**Texte de la page**
—————

Rima Hassan et Mathilde Panot, absentes omniprésentes
À quelques sièges près, les insoumis ont rempli l’une des salles du Palais de la musique et des congrès, d’une capacité de cinq cents places. Dès l’introduction de la soirée, le député de la 2ème circonscription du Bas-Rhin, Emmanuel Fernandes, revient sur le contexte de la campagne, en appelant à soutenir Mathilde Panot et Rima Hassan. Durant la soirée, les huit intervenants auront un mot pour elles.
Derrière, la mécanique du meeting est bien huilée. Après ce bref préambule, suivi d’une pastille vidéo, les prises de paroles s’enchaînent jusqu’à celle de Manon Aubry. Le dispositif scénique reste classique : devant une rangée de néons vert et mauve, une dizaine d’interlocuteurs est disposée sur scène en arc de cercle, derrière le pupitre. Parmi eux, plusieurs eurodéputés attendent de monter à la tribune. Ils se succéderont pour présenter le bilan de la France insoumise, sur lequel les orateurs s’épanchent davantage qu’au cours des précédents meetings, à Montpellier ou Roubaix.
Combats et victoires européennes
Première eurodéputée à la tribune, Leïla Chaibi (5ème sur la liste) évoque le vote prochain d’une directive instaurant une présomption de salariat aux travailleurs des plateformes en ligne – type Uber ou Deliveroo. Salve d’applaudissements. Suite à un accord des États membres autour d’un projet de directive, le 11 mars dernier, le texte sera entériné par le Parlement européen, ce mercredi 24 avril. « C’est la dernière étape d’un rapport de force qui a duré cinq ans, contre Macron et les lobbies », martèle l’élue, en évoquant son implication personnelle. Des livreurs engagés en faveur du texte montent rejoindre l’élue sur scène.
Après elle, l’eurodéputée insoumise Marina Mesure (3ème position) insiste à son tour sur le combat que son groupe mène contre la libéralisation du marché de l’électricité : « Vous savez qui est la seule tête de liste à s’y être opposée ? Manon Aubry. Monsieur Glucksmann ne s’est même pas donné la peine d’aller voter. (…) Et qu’a fait monsieur Bardella ? J’ai fait 200 amendements sur le marché de l’électricité, monsieur Bardella n’en a pas fait un. » Et l’élue de conclure : « Venez aider, le 9 juin, le seul groupe qui défend au Parlement européen les tarifs réglementés ! »
Marina Mesure devient eurodéputée en 2022, lorsque Manuel Bompard est élu à l’Assemblée nationale.

—————

**Exercice proposé 1**
Repérez dans la liste ci-dessous chaque ligne contenant la chaîne "width" et recopiez-la. La casse compte.

**Liste**
—————

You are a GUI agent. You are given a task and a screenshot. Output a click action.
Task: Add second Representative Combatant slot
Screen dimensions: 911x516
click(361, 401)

—————

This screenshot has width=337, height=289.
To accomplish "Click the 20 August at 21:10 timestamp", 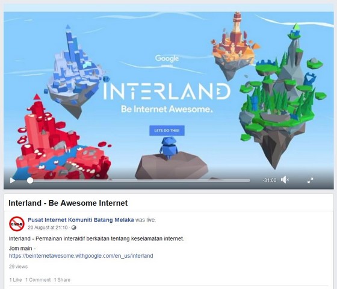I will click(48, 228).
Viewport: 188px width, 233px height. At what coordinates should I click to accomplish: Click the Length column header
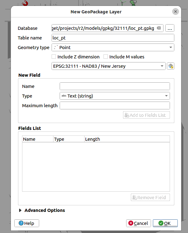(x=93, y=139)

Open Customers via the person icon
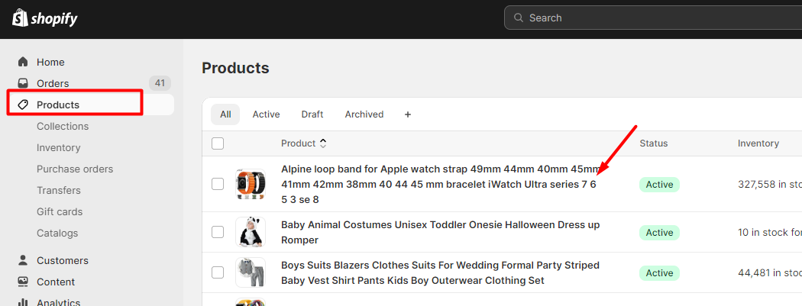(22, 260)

—————

**Exercice proposé 2**
Poursuivez le compte rendu du meeting de la France insoumise, plus haut, à partir de sa dernière phrase.

**Résultat de l'exercice 1**
This screenshot has width=337, height=289.
Viewport: 188px width, 233px height. At what coordinates should I click to accomplish: Click the Length column header

**Résultat de l'exercice 2**
À sa suite, l’eurodéputé Younous Omarjee (2ème position) évoque l’adoption au Parlement européen d’une résolution appelant à un cessez-le-feu permanent dans la bande de Gaza, le 18 janvier.
« C’est l’honneur de Manon Aubry d’être montée à la tribune du Parlement, pour peser les mots, dire ce qui doit être dit, et exiger que le Parlement européen demande un cessez-le-feu à Gaza. À force de déposer des amendements, nous l’avons obtenu ! »
Younous Omarjee (LFI), député européen
En face, l’auditoire se réveille et acclame copieusement l’orateur, alors que des drapeaux palestiniens s’agitent et se mêlent aux fanions insoumis.
Élu depuis 2012, Younous Omarjee est le plus ancien eurodéputé de la délégation insoumise.
En soutien, les eurodéputées Anabela Rodrigues et Malin Bjork, respectivement portugaise et suédoise, viennent également prendre la parole. D’autres parlementaires européens, moins à l’aise en français, se contentent de rester spectateur.
Glucksmann copieusement hué
S’ensuit une nouvelle coupure, le temps d’un clip de campagne. Lancée par une musique techno générique, Manon Aubry débarque sur scène avec entrain. Après avoir égrainé, elle aussi, la liste des combats menés par son parti au sein de l’hémicycle européen, la tête de liste revient sur la situation judiciaire du mouvement, en raison de ses prises de position sur la Palestine. « Quelle est la prochaine étape ? La dissolution de la France insoumise ? C’est ça qu’ils veulent ? Vont-ils criminaliser les militants de la paix comme ils l’ont fait avec les militants écologistes et syndicalistes ? »
Après avoir partagé sa fierté d’appartenir à un groupe « n’ayant jamais donné aucune voix à un accord de libre-échange », la candidate poursuit en taclant les « petits arrangements » bruxellois. « La réalité, c’est que les socialistes, la droite et les macronistes gouvernent ensemble au Parlement européen. Et ils gouvernent ensemble pour le pire. Ils viennent de voter la funeste réforme des règles budgétaires, qui nous condamne à l’austérité à perpétuité. » Après la troïka européenne (sobriquet datant de la crise grecque, désignant la Commission européenne, la Banque centrale européenne et le Fonds monétaire international), Manon Aubry avertit l’audience : « On a maintenant la troïka Macron-Glucksmann-Bellamy ! » Les huées s’intensifient.
En 2019, Manon Aubry était déjà désignée pour mener la liste de la France insoumise durant les élections européennes.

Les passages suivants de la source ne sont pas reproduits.